### Prompt
Please repeat exactly the lines from the one containing "The width and height of the screenshot is (821, 810)." through the last line of the records, both included, and nothing else, leaving out any pictures.

-- Material supplied follows --

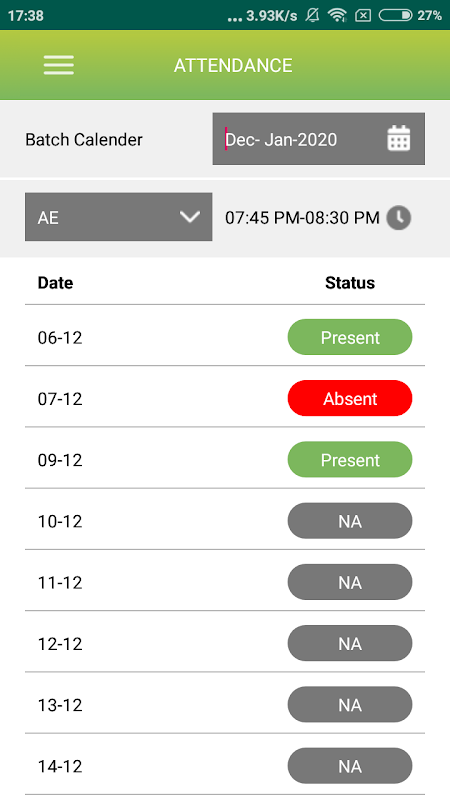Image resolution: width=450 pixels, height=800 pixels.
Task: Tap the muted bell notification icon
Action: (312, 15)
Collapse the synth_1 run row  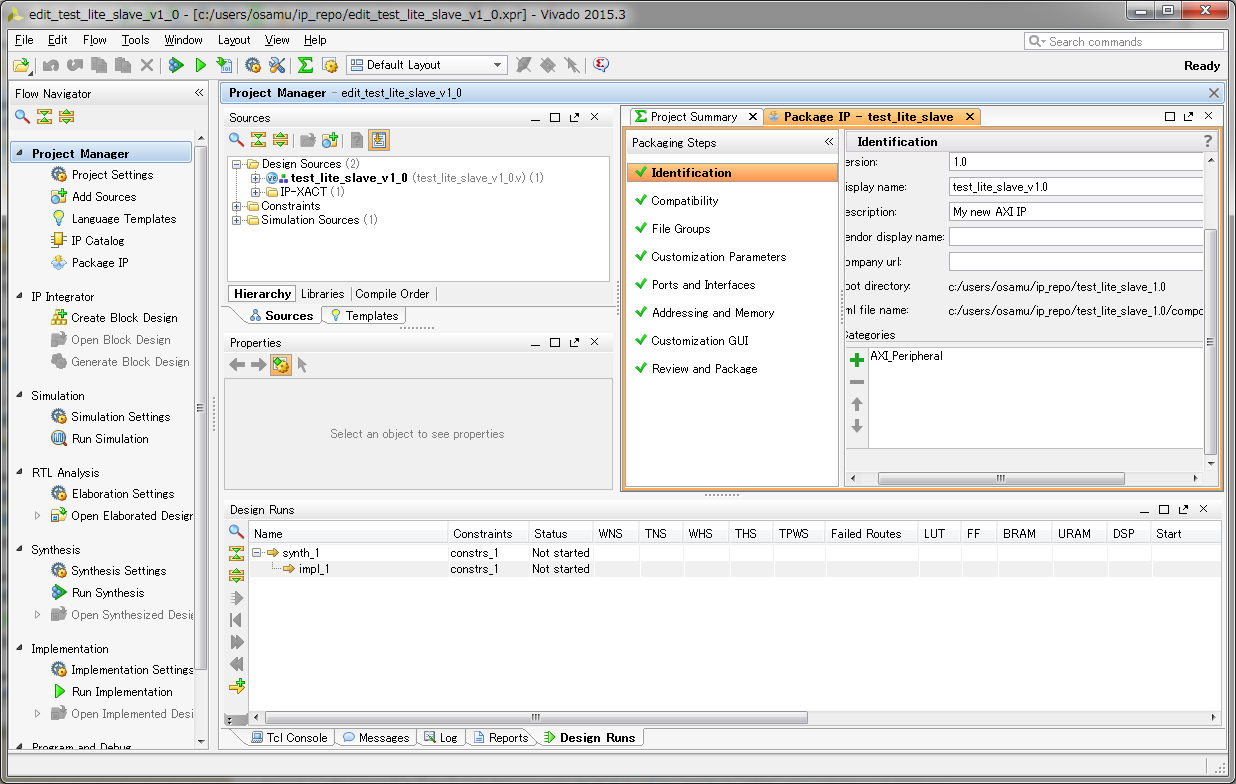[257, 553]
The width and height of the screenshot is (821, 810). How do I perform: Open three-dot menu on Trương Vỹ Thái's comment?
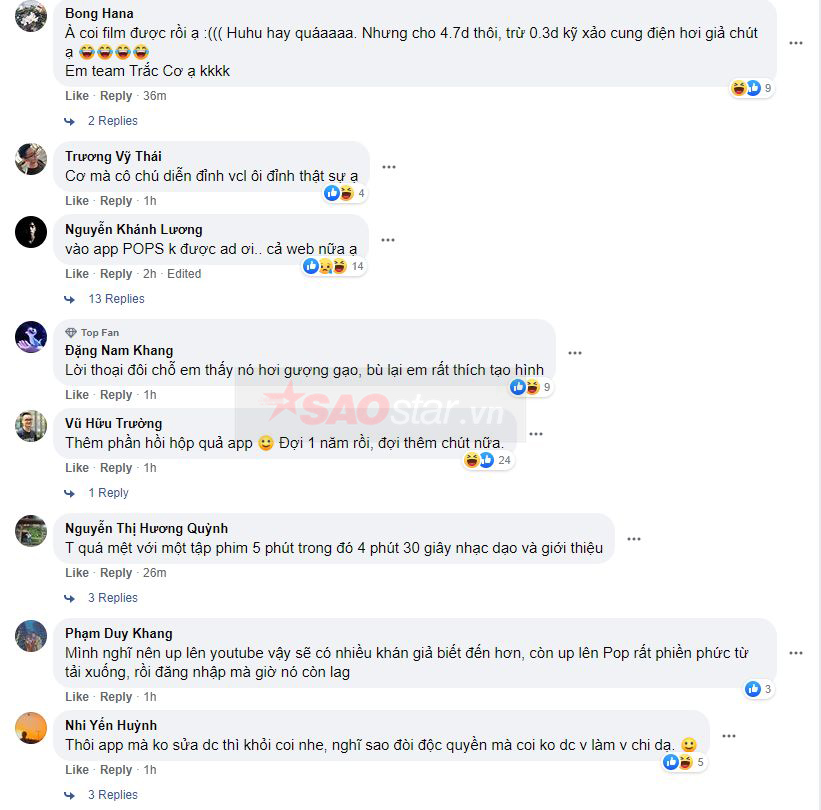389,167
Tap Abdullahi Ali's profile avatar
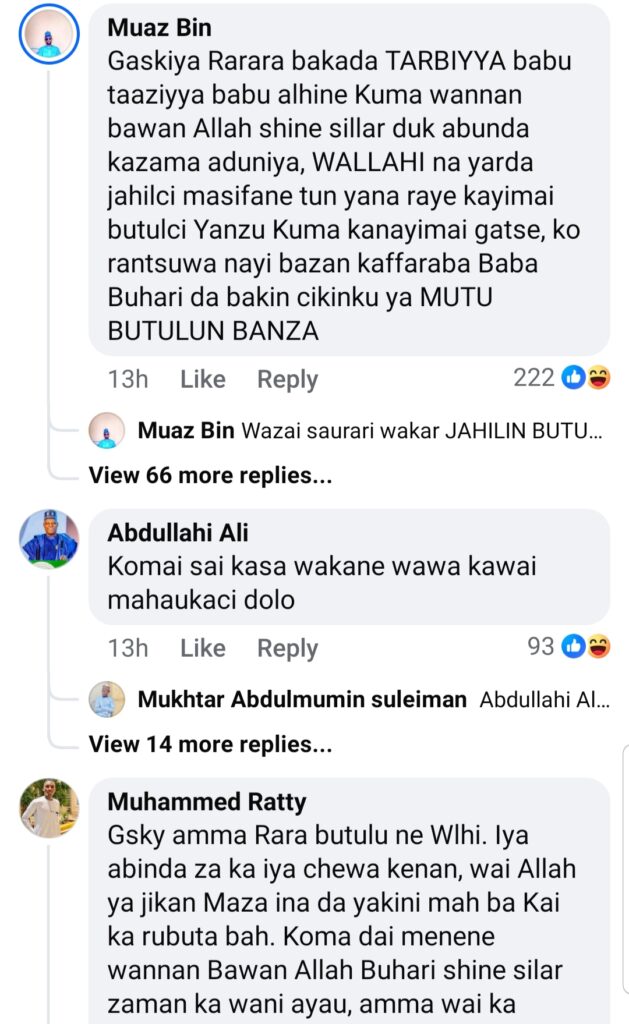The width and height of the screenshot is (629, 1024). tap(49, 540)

-- Material supplied concluded --

### Solution to this task
The width and height of the screenshot is (821, 810). How do I perform: Open three-dot menu on Trương Vỹ Thái's comment?
389,167
Tap Abdullahi Ali's profile avatar
The width and height of the screenshot is (629, 1024). tap(49, 540)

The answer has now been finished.